By the time of the trial at Birmingham Crown Court in June 1973, Andrew believed that he was innocent.
But he could not support his alibi that he had been in the barracks all day
During the hearing he was injected with a truth drug which, medical experts said at his later appeal in 1997, could have created false memories.
The jury at Birmingham Crown Court accepted the confession and he was jailed for life – a sentence changed soon after to being detained at Her Majesty’s pleasure.
For almost 20 years he accepted his fate. It was not until 1991 that he began to assert his innocence.
Andrew had, in fact, been on the point of being released in the early 1990s when he was transferred to Sudbury Open Prison and had even been on home visits.
But he couldn’t admit to himself that he was guilty of the killing.
In an interview with the Birmingham Mail a year before his conviction was quashed, he said: “I went to see the governor I and told him I was not guilty.
“They immediately sent me back to a closed prison and banged me up again, 150 miles away from home.
“It was like being convicted all over again, but they said I couldn’t be released until I admitted the killing.
“All I know was that I had had these dreams about a girl’s face and that’s what I told the police at the time. The statements I made and the pictures I drew were at a time when I was under physical and emotional stress.
“But I was only 17-years-old and I didn’t fully understand what was going on.”
In 1994 the campaigning organisation Justice took up his cause. He was eventually freed by the Court of Appeal three years later. Lord Chief Justice, Lord Bingham, declared his conviction “unsafe and unsatisfactory” based on new psychiatric evidence.
Evans could not remember what happened on the day of the murder and assumed he had killed the girl “out of his own sense of worthlessness and self-hatred”, the court was told.
Nevertheless, Evans’ confessions were full of claims about the attack and the body that did not fit the evidence and which the real murderer would have known to be untrue. After his release, Andrew said he was no longer bitter, even though he had become the longest-serving miscarriage-of-justice prisoner.
In an interview following his release, he said: “Prison still gives me nightmares and will affect me for the rest of my life. They have taken 25 years of my life, but I am resigned to that and I have to move on and enjoy the rest of my life.
“After all I have gone through, I still think that one innocent family has not had justice. If I had not been convicted then the police may have got the right person who killed Judith. That always sticks in my mind and I hope one day the case will be reopened and this person brought to trial.”

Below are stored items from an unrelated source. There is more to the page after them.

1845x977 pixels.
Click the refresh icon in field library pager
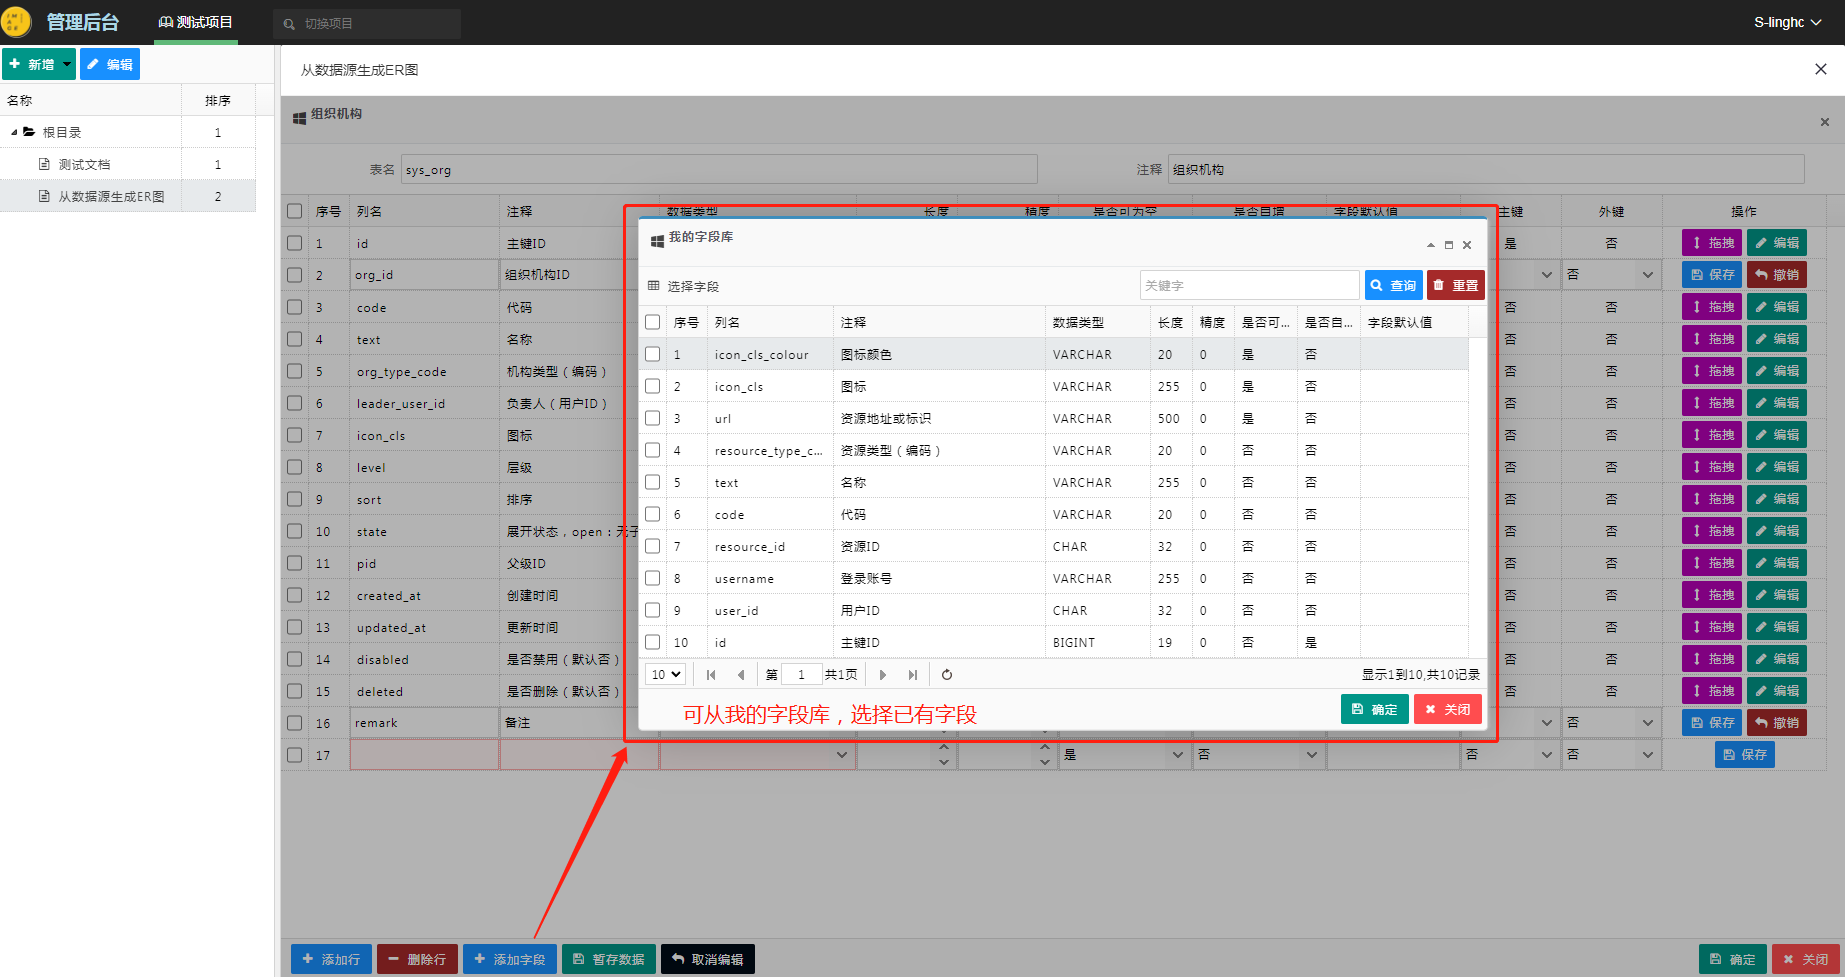tap(947, 675)
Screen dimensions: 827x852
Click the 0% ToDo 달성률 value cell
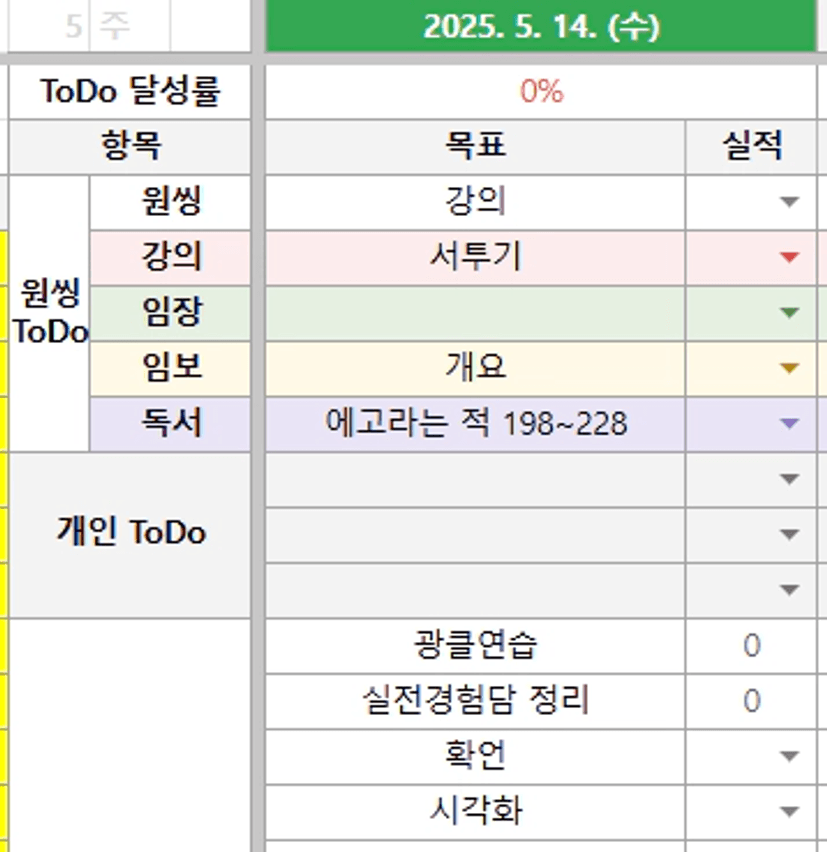[x=541, y=92]
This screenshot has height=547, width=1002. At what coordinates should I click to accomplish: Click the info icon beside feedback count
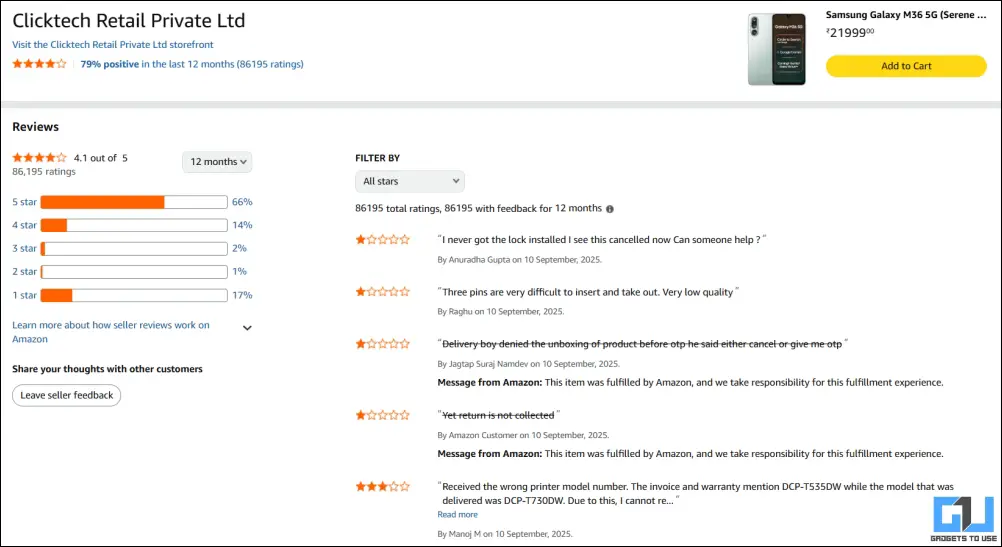coord(610,209)
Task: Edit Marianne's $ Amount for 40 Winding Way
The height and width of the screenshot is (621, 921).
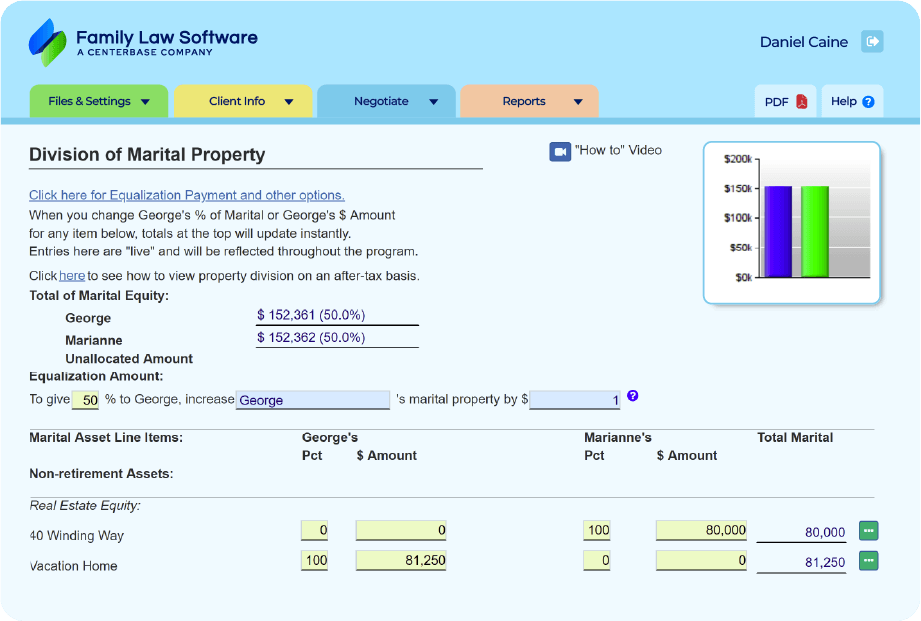Action: coord(702,531)
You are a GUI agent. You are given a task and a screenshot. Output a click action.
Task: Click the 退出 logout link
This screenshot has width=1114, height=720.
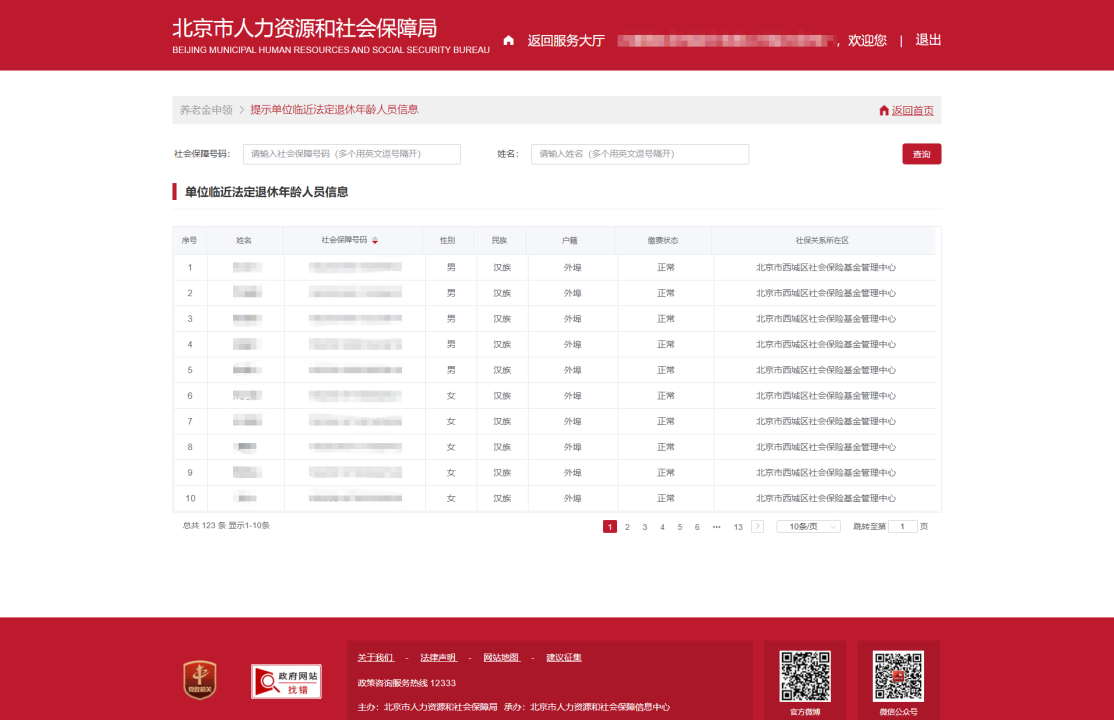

Following the Court of Appeal ruling, Staffordshire Police defended the officers who handled the murder inquiry.
“We accept absolutely the decision of the Appeal Court to allow the appeal of Andrew Evans,” the force said in a statement in 1997.
“At the time of the investigation 25 years ago all lines of inquiry were followed.
“For that reason it is not intended to reopen this case. However, should any new evidence come to light then it will be considered very carefully.”
The statement said that officers in the inquiry acted according to procedures in place at that time.
“There was never any question of misconduct by any of those officers,” the statement added.